Çocuk işçiliği 10 yaşa kadar düştü

İSTANBUL - Mevsimlik tarım işçiliğinde çocuk emeği üzerine saha araştırması yapan İstanbul Bilgi Üniversitesi’nden Doç. Dr. Pınar Uyan Semerci, tarımda çalışma yaşının 10-11 yaşa kadar düştüğünü belirterek, 12-18 yaş arası çocukların yüzde 73’ünün çalıştırıldığını kaydetti.

İstanbul Bilgi Üniversitesi, Bernard van Leer Vakfı desteği ve Çukurova Kalkınma Ajansı işbirliğiyle, 1 Şubat 2016-31 Ocak 2017 tarihleri arası çocuk işçiliğine ilişkin saha araştırması yaptı. “Adana’da (Mevsimlik Gezici) Tarım İşçilerinin Çocuklarının Yaşam Koşullarının Çocuğun İyi Olma Hali Perspektifinden İyileştirilmesi Projesi” isimli araştırma sonuçlarına göre, gezici tarım işçilerinin 12-18 yaş arası çocukların yüzde 73’ü tarlada çalışıyor. 12-14 yaş grubunun yüzde 70’i, 15-18 yaş grubunun yüzde 86’sı haftanın 7 günü çalışıyor. Çalışmada yer alan İstanbul Bilgi Üniversitesi’nden Doç. Dr. Pınar Uyan Semerci, her yaş grubundaki çocuklarla mülakatlar yaptıklarını belirterek, sonuçlarına ilişkin değerlendirmelerde bulundu.

‘ÇOCUK İŞÇİLİĞİ 11-12 YAŞINA KADAR İNDİ’

Çocukların çalışma ve yaşam koşullarının çok kötü ve ağır oluğunu dile getiren Semerci, bu koşulların çalışan çocuklar için çok büyük riskler taşıdığını ifade etti. Temel ihtiyaçlara erişimde çok ciddi problemlerin var olduğunu belirten Semerci, sağlık sorunları yaşandığı halde yüzde 10 oranında aşı olmayan çocukların olduğunu söyledi. Çocuk işçiliğinin çok kötü bir hal aldığını dile getiren Semerci, 18 yaş altı çocukların tarlada çalışmaması gerekirken, 12-11 yaşlarına kadar çok yoğun bir çocuk işçinin olduğunu ifade etti. Çocukların çalıştıkları sahalarda düzenli bir sağlık hizmetinin mevcut olmadığını da aktaran Semerci, en yakındaki köyün sağlık ocağı hizmetlerinde sınırlı olduğunu belirterek, acil durumlarda ambulans çağırarak ya da elçilerin arabası ile hastaneye götürüldüklerini söyledi.

▸ **Kaynak Veriler**
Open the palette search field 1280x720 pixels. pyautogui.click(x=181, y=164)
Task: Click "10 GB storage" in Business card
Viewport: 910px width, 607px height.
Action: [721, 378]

▸ **Hedefler**
[1] Çocuk işçiliği haberine göre aşağıdaki soruları yanıtlayın:
(a) Saha araştırması hangi tarihler arasında yapıldı?
(b) 15-18 yaş grubundaki çocukların yüzde kaçı haftanın 7 günü çalışıyor?
(c) Acil durumlarda çocuklar hastaneye nasıl götürülüyor?
[2] Çocuk işçiliği haberinde "Çocukların çalışma ve" ile başlayıp "hastaneye götürüldüklerini söyledi." ile biten bölümü hiç değiştirmeden yazıya geçirin.

▸ **Görev Bazında Sonuçlar**
[1]
(a) 1 Şubat 2016 ile 31 Ocak 2017 arasında.
(b) Yüzde 86'sı.
(c) Ambulans çağrılarak ya da elçilerin arabasıyla.

[2]
Çocukların çalışma ve yaşam koşullarının çok kötü ve ağır oluğunu dile getiren Semerci, bu koşulların çalışan çocuklar için çok büyük riskler taşıdığını ifade etti. Temel ihtiyaçlara erişimde çok ciddi problemlerin var olduğunu belirten Semerci, sağlık sorunları yaşandığı halde yüzde 10 oranında aşı olmayan çocukların olduğunu söyledi. Çocuk işçiliğinin çok kötü bir hal aldığını dile getiren Semerci, 18 yaş altı çocukların tarlada çalışmaması gerekirken, 12-11 yaşlarına kadar çok yoğun bir çocuk işçinin olduğunu ifade etti. Çocukların çalıştıkları sahalarda düzenli bir sağlık hizmetinin mevcut olmadığını da aktaran Semerci, en yakındaki köyün sağlık ocağı hizmetlerinde sınırlı olduğunu belirterek, acil durumlarda ambulans çağırarak ya da elçilerin arabası ile hastaneye götürüldüklerini söyledi.